Amelia was a real-life Dorothy, a Kansas girl dreaming of somewhere over the rainbow. But her story didn't end with make-believe or escapism. She actually went through the risky business of learning how to fly — and then flying, again and again.
She casually — recklessly? — broke significant rules that were unfair, then milked her celebrity status to get more money to fund more rule-breaking flights. She had the can-do spirit of early feminists and a globe-trotting showmanship worthy of modern marketers. She was Rosie the Riveter and WhereTheHellIsMatt.com all in one.
And in the end, she disappeared without a trace somewhere over the Pacific on July 2, 1937, after radioing in her last words in a calm, clear voice. She was foolhardy, vainglorious, and reckless. She was a balloon-boy mystery that didn't turn out to be a hoax. She was the Christa McAuliffe of a less nihilistic age.
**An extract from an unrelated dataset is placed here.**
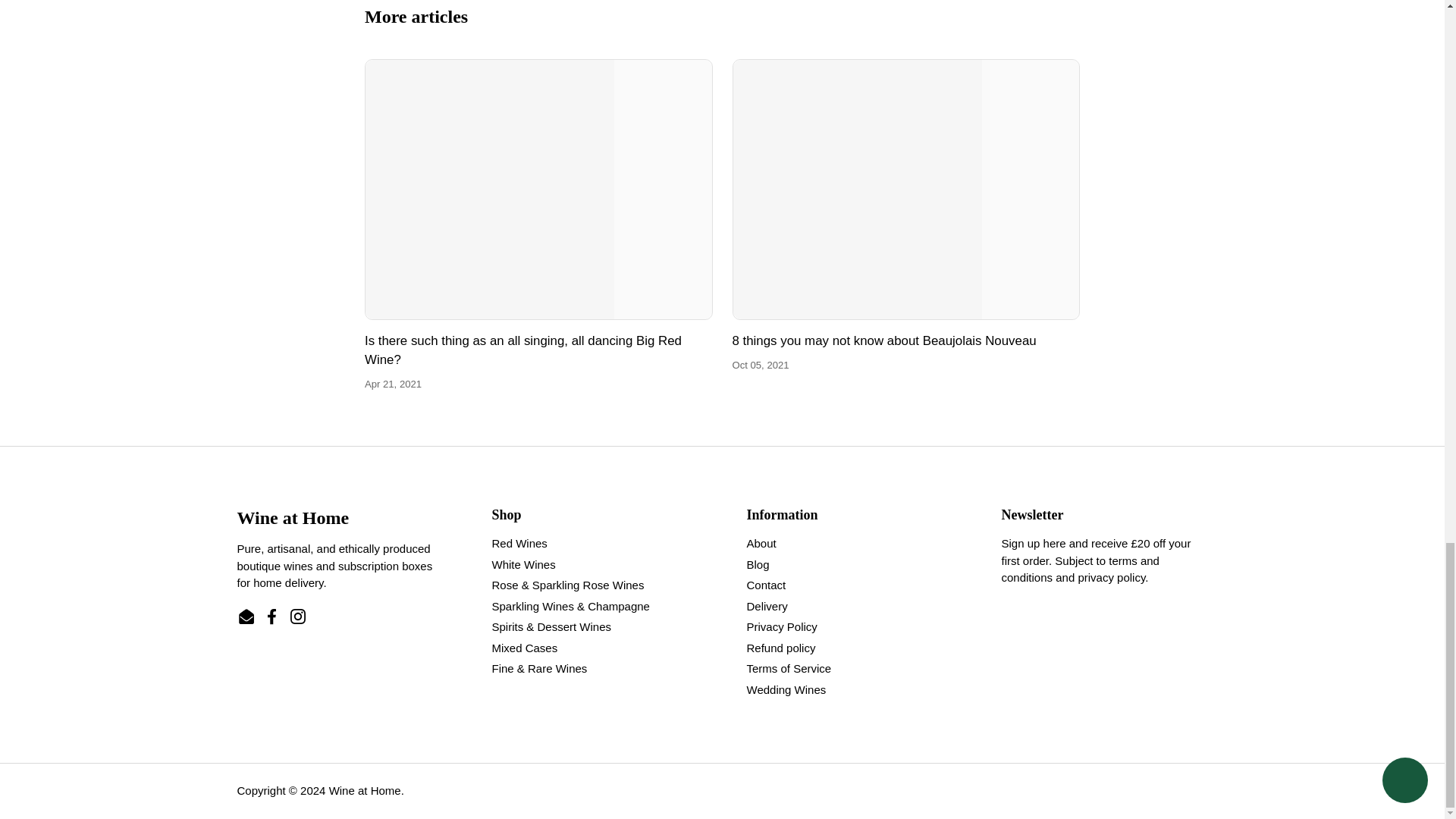
8 things you may not know about Beaujolais Nouveau (884, 340)
Privacy Policy (1110, 576)
8 things you may not know about Beaujolais Nouveau (906, 189)
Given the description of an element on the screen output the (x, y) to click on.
So, while I can't exactly recommend the movie, I love that it paid attention to Amelia Earhart and mentioned, at least once, my new home.
Amelia represents what small people from small towns are capable of, if they aren't intimidated by the bright lights and big boasts of the cities on the coasts. Small-town folks provided the best stories on Time's latest list of "heroes and icons": Captain Chesley "Sully" Sullenberger of Denison, Texas. Somali-pirate hunter Captain Richard Phillips of Underhill, Vt. Navy Cross winner Lance Corporal Brady "Goose" Gustafson of Eagan, Minn. Even Sarah Palin of Sandpoint, Idaho (and Wasilla, Alaska) made the list.
When the song says "land of the free and home of the brave," it means people like that. People who know that the sins of the timid are worse than the sins of the reckless. Amelia Earhart is the ultimate heroine for the flyover states.